Set problem 1:
Copy out the records word for word, everything from the line containing "This screenshot has height=874, width=669." down to the line containing "Looking at the screenshot, I should click(x=235, y=258).", with both of those lines included.

Text section:
________________
Hacker News new | past | comments | ask | show | jobs | submit login
Backblaze Drive Stats for Q3 2023 (backblaze.com)
275 points by caution 7 months ago | hide | past | favorite | 72 comments



The article discusses the impact of high absolute temperature on the longevity of drives, however from my amateur knowledge the range of temperature during a day is also an important factor.

I always assumed that having a stable 40°C is better than a drive constantly swinging between 20°C and 40°C, so I am surprised that the article only mentions alerts on reaching a high threshold.


Andy Klein from Backblaze here. Your point is a good one in that temperature fluctuation can be an important factor. We actually sample smart stats, which contain the temperature attribute, multiple times a day looking for such changes. The Drives Stats data is captured once a day, so it looks static, but behind the scenes the monitoring is more dynamic.


Do you have plans to look at whether higher fluctuations translate into higher failure rates? Not sure whether you have historical data on this, but I would be really interested in this aspect, even if you can only run the stats on a smaller number of drives or shorter time periods.

Maybe dividing the drives roughly in "higher than average variability" and "low variability" and then looking at the AFR for this subset can show some relation. Of course as the AFR for many drives is already quite low, the effect might be too small to distinguish from noise.

On the topic of temperatures: Have you run an analysis whether a drive increasing in temperature (or maybe even decreasing) compared to its base line and "neighbors" results in a higher chance of failure?


Count me in as a second to the question from rft.

I'd be interested if you have data to compare similar drives with stable tempretures against diurnal tempreture cycling.

I'd imagine you have fairly constant data centre type environments though which would confound analysis for such questions.


The best blog series going. Great technical writeups that I wish more companies would do - we've been doing it at our small business and customers really get a lot out of it. Also helps with marketing.


My simple rule still stands even after 20 years: Avoid Seagate.


They had a couple bad runs a few years back. If you keep following your simple rule, you'll eventually get a bad WD and not be able to use spinning platters at all. A better simple rule would be to never skimp on buying out-of-warranty drives, as well as having a proper backup regimen. I've had bad seagates back in ~2008 but my current nas has 5x 16T exos and they work fine.


Conversely, I’ve had nothing but bad luck with WD the last few years, and my Seagates have been flawless.

My simple rule is that all drives suck, and always have good backups.


My WD drives failed pretty consistently, so I'm now giving Seagate a try.

Well, my main reason was that WD decided that just failing "naturally" after a few years wasn't enough, but that a drive having been on for 3 years should be considered the same as "failing" (communicated through WDDA), which led to Synology adopting that for a while. Not sure what the current state is of that, but I intend to swap drives when they fail, not when they turn 3.
________________
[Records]

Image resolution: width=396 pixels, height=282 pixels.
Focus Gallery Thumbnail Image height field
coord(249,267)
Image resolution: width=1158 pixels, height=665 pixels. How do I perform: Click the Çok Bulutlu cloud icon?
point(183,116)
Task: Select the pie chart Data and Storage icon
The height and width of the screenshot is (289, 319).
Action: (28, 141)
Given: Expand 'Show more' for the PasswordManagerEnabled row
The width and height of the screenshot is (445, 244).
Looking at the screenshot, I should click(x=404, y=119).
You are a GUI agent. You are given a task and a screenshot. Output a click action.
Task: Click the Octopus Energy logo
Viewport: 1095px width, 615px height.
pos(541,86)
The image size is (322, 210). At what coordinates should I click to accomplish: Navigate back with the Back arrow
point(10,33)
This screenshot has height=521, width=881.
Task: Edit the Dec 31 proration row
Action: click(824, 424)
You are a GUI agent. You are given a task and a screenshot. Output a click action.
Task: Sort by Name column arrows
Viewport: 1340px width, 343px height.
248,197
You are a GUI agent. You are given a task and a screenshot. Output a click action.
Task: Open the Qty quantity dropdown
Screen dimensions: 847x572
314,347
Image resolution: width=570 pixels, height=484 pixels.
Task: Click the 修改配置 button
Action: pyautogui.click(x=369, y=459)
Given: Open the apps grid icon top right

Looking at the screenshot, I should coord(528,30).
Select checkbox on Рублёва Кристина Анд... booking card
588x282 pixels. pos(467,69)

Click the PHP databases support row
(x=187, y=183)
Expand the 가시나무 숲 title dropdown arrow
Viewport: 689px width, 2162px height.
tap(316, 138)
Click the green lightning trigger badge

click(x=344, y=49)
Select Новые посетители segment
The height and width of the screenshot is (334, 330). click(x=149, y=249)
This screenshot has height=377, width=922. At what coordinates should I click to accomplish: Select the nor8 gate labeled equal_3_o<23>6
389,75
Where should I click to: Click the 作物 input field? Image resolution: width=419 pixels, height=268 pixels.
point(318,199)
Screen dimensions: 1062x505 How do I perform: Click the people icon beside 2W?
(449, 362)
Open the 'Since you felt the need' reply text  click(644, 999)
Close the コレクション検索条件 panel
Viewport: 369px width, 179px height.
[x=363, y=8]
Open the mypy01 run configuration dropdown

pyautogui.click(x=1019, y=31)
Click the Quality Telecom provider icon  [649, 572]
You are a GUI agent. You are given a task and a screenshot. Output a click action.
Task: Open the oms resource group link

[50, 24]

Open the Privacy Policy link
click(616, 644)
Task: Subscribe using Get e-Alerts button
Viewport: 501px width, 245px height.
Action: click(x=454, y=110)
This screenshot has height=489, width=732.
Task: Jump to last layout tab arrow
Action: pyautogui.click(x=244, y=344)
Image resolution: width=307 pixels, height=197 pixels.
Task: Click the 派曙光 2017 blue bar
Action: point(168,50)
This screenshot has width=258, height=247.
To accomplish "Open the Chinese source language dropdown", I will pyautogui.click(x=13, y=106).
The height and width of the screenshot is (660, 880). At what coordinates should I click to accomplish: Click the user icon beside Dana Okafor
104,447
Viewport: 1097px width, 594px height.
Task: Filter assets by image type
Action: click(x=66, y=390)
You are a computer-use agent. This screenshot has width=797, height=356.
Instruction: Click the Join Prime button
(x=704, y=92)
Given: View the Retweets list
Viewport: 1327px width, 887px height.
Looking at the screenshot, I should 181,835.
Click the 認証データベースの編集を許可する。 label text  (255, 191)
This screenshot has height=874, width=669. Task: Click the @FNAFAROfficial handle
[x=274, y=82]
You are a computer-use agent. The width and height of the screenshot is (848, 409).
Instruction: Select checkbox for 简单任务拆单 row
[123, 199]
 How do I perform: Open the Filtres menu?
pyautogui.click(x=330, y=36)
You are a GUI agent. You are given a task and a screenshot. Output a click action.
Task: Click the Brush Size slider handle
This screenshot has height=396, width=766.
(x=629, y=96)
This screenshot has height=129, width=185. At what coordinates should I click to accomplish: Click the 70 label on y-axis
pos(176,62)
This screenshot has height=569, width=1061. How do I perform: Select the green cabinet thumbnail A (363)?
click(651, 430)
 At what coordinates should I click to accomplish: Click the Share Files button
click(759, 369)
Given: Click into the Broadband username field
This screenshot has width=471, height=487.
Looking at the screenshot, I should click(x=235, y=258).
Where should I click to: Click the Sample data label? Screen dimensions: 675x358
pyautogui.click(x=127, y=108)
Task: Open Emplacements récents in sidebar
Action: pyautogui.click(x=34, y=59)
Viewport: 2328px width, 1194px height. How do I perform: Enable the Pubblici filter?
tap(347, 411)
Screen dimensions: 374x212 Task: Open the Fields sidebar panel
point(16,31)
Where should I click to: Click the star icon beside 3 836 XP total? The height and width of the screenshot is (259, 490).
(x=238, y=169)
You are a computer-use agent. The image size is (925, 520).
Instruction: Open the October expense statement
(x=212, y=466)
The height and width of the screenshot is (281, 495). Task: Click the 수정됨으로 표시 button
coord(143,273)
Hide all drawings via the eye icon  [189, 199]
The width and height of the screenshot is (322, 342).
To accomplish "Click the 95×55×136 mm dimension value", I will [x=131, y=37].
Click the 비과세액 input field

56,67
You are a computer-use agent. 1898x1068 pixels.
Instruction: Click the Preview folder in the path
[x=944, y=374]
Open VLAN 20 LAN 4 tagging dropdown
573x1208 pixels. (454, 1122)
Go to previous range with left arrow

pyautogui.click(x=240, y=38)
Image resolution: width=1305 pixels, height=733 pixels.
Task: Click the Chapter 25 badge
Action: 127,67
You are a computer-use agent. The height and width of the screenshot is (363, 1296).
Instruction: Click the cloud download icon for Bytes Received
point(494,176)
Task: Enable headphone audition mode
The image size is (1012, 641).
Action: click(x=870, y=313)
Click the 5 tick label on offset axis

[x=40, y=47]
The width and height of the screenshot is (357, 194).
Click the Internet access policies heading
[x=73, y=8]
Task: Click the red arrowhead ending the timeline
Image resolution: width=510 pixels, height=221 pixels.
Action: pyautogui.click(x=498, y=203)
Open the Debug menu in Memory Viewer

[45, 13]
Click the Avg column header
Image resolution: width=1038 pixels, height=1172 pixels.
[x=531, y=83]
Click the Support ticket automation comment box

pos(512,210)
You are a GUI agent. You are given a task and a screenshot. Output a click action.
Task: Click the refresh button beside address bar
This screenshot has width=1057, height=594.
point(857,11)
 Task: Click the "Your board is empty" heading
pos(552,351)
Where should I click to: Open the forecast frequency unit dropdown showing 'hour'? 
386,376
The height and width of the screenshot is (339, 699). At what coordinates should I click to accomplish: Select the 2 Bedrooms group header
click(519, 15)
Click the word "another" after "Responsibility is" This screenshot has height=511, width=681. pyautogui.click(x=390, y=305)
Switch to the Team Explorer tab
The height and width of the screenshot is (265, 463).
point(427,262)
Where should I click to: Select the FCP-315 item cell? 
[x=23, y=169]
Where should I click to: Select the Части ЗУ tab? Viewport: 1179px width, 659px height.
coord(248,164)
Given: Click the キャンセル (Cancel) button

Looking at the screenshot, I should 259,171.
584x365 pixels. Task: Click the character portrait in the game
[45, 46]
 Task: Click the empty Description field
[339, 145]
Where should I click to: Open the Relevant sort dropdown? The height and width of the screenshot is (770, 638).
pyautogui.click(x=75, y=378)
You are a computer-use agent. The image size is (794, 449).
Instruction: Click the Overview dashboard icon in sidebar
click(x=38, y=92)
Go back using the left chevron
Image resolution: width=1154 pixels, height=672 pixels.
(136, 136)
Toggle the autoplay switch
________________
Set problem 2:
For each statement, say whether it agrees with the Backblaze Drive Stats thread, answering yes or no and quoting the deciding words from the thread.
(a) The Drive Stats data is captured once a day.
(b) The commenter whose NAS has five 16T Exos drives says they have been failing.
(c) The commenter now trying Seagate says their WD drives rarely failed.

Exercise output 1:
This screenshot has height=874, width=669. Task: Click the @FNAFAROfficial handle
[x=274, y=82]
You are a computer-use agent. The width and height of the screenshot is (848, 409).
Instruction: Select checkbox for 简单任务拆单 row
[123, 199]
 How do I perform: Open the Filtres menu?
pyautogui.click(x=330, y=36)
You are a GUI agent. You are given a task and a screenshot. Output a click action.
Task: Click the Brush Size slider handle
This screenshot has height=396, width=766.
(x=629, y=96)
This screenshot has height=129, width=185. At what coordinates should I click to accomplish: Click the 70 label on y-axis
pos(176,62)
This screenshot has height=569, width=1061. How do I perform: Select the green cabinet thumbnail A (363)?
click(651, 430)
 At what coordinates should I click to accomplish: Click the Share Files button
click(759, 369)
Given: Click into the Broadband username field
This screenshot has width=471, height=487.
Looking at the screenshot, I should click(x=235, y=258).

Exercise output 2:
(a) Yes: "The Drives Stats data is captured once a day"
(b) No: "my current nas has 5x 16T exos and they work fine"
(c) No: "My WD drives failed pretty consistently"